Unlike memory-based methods, model-based algorithms are usually scalable and faster, as they can efficiently handle the sparsity of the data when the dataset is too large. However, constructing the model is often expensive, and can make it difficult to introduce new data into the training dataset. Several algorithms have been proposed to increase performance by reducing complexity. For example, principal component analysis (Kim and Yum, 2005) is used to reduce the number of parameters; fuzzy clustering (Honda, et al., 2001) has been used to approximate the clustering process and missing values; and singular value decomposition has been used to reduce dimensionality (Sarwar, et al., 2000). Again, this introduces a trade-off between prediction performance and scalability. As the complexity of the model or data is reduced, scalability and performance increase, at the cost of prediction accuracy.

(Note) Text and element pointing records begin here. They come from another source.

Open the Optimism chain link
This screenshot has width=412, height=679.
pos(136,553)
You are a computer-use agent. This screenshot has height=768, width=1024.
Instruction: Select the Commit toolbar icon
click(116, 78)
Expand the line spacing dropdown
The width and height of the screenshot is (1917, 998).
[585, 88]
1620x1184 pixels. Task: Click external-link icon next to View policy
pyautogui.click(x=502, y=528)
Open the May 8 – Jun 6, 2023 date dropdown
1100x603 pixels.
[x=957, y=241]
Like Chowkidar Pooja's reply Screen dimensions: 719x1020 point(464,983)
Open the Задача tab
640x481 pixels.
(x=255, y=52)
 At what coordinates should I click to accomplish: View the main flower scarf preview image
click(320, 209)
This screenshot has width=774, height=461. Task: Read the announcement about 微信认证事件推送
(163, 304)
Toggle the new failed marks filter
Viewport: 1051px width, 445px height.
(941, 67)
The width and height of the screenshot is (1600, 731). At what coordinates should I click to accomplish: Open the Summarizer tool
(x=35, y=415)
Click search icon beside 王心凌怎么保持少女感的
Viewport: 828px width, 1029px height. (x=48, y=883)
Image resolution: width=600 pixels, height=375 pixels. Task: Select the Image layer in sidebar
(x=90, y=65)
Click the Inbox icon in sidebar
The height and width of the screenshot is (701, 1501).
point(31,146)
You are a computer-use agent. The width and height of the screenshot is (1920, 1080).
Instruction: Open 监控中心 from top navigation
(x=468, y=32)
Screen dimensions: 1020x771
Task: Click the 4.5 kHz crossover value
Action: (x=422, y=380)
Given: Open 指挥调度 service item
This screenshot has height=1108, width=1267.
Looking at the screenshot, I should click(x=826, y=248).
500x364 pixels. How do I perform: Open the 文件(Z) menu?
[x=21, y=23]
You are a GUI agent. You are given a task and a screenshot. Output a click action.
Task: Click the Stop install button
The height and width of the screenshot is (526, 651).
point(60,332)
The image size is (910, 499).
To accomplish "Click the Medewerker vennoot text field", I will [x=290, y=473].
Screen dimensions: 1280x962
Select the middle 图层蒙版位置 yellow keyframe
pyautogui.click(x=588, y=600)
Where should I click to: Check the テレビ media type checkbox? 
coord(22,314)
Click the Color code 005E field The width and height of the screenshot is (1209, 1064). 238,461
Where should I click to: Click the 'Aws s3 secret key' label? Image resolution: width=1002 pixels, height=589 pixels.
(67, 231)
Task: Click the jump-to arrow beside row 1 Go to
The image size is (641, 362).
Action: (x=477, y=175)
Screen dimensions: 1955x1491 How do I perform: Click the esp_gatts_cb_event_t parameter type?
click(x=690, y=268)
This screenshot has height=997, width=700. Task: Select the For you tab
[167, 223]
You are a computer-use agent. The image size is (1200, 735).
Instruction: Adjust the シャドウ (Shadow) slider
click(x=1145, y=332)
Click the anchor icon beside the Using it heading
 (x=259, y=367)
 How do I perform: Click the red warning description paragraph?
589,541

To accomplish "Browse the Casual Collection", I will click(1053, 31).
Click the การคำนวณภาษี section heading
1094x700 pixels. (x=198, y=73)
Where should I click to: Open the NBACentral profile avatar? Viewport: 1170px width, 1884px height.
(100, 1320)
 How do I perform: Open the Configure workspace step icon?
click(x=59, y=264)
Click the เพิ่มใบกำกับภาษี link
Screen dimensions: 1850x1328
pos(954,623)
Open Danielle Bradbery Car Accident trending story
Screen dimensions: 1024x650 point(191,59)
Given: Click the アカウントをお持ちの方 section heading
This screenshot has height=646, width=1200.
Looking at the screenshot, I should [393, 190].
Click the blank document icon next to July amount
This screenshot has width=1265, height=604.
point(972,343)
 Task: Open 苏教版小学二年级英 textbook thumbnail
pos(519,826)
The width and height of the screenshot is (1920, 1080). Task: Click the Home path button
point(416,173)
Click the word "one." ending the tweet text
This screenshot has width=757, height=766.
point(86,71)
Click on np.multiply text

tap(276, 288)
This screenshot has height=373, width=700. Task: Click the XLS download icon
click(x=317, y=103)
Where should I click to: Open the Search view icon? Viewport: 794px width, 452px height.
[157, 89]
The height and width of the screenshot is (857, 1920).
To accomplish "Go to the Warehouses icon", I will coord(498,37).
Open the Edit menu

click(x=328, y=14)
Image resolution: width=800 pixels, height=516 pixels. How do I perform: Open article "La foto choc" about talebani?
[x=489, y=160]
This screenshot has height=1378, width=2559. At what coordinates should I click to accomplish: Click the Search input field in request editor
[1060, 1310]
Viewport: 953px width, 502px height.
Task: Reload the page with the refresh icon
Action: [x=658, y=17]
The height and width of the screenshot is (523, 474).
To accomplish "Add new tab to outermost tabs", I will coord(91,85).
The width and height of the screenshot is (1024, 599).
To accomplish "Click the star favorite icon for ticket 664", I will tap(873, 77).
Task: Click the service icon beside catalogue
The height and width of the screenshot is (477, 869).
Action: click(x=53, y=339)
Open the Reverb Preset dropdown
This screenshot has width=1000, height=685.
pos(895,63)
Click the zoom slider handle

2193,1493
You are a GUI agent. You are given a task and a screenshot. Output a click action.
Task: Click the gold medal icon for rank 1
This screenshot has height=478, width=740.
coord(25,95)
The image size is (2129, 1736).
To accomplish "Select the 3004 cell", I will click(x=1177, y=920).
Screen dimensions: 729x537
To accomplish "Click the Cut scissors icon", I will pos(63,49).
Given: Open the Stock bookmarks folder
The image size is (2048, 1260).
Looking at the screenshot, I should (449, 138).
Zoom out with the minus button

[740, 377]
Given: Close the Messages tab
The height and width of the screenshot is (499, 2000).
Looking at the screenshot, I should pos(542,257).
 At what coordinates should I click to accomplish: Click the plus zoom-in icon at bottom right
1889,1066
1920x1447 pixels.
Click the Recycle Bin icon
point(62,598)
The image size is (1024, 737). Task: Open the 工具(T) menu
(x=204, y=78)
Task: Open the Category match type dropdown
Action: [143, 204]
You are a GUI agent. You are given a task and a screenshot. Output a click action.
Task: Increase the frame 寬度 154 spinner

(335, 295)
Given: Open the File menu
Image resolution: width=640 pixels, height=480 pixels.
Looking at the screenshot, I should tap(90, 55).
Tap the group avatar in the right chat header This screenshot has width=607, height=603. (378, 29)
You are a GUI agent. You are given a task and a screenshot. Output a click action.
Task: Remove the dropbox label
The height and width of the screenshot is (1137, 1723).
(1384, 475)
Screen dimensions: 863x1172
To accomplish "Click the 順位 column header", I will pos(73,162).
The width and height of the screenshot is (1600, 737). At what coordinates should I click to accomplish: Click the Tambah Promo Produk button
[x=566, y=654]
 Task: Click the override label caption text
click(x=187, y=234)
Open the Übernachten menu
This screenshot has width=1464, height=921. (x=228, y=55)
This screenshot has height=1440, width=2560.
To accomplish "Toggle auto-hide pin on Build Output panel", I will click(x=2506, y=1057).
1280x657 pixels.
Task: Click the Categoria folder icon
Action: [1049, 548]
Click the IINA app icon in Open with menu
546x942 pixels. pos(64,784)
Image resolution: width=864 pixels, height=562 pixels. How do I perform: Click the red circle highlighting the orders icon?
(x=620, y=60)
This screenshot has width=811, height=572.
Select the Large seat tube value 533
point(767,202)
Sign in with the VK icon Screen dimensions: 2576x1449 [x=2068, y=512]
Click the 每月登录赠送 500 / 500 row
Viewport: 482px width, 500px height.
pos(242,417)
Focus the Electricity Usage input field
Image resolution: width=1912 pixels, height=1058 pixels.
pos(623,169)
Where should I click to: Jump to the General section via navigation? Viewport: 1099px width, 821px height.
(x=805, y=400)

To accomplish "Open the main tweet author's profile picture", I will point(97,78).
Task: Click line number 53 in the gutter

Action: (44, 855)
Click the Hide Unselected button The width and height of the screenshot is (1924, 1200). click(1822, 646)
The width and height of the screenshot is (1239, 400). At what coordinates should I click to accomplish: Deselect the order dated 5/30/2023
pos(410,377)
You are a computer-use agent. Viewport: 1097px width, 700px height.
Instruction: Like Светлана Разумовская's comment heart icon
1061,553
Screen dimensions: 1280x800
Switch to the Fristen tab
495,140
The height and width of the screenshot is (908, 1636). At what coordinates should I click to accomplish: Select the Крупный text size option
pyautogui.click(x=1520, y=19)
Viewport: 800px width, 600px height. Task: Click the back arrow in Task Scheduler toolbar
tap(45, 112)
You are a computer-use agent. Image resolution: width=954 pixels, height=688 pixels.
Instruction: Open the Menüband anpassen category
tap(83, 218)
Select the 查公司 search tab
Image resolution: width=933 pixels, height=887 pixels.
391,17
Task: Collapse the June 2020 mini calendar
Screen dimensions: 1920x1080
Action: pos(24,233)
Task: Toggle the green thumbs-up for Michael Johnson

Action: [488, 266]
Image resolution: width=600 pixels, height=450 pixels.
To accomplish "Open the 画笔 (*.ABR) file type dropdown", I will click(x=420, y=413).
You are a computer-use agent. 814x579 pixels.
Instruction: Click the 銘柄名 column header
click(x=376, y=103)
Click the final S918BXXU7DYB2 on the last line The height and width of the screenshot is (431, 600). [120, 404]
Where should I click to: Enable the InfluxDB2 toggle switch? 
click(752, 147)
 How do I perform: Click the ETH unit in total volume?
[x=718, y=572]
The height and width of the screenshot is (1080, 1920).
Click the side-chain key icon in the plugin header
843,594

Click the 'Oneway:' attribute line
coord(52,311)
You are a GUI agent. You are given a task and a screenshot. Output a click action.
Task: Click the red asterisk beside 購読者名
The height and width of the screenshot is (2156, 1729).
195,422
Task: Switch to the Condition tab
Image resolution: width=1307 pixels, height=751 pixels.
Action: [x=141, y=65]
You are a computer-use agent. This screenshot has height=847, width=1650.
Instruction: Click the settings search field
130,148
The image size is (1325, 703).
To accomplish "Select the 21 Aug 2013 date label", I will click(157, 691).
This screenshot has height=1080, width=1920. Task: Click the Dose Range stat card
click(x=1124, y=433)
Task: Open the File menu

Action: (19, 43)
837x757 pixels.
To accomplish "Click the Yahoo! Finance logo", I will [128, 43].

Collaborative filtering methods have great potential in predicting diseases because of their comorbid nature in patients; that is, many diseases or symptoms tend to occur simultaneously. However, only limited research has been done in this particular field (Hassan and Syed, 2010). Davis et al. presented ICARE (Davis, et al., 2008, Davis, et al.,
38
2010), a method based on clustering and collaborative filtering to predict risk for individual patients based on their own medical history and that of other similar patients. The ICARE system uses vector similarity as a collaborative filtering method, where ‘users’ are patients and ‘items’ are diseases. This method is extended by using the inverse frequency of diseases to capture the effect that having rare diseases in common has more impact than having a trivial disease in common. While this method incorporates several features, it still does not consider the sequence or timing of diseases, which is very important in disease behaviour. For example, the risk of disease C might be higher if the patient has disease A and then disease B in sequence. However, if the patient develops disease B before A, the chances of getting C might be low. Vector similarity does not capture this sequence. Further, gaps in time between occurrences of diseases are also important. These longitudinal aspects of disease occurrence are not captured in the ICARE system. While our research method does not directly employ collaborative filtering, our approach implicitly captures the essence of it. Further, we have taken into account the effects of sequence and time gaps between occurrences of diseases.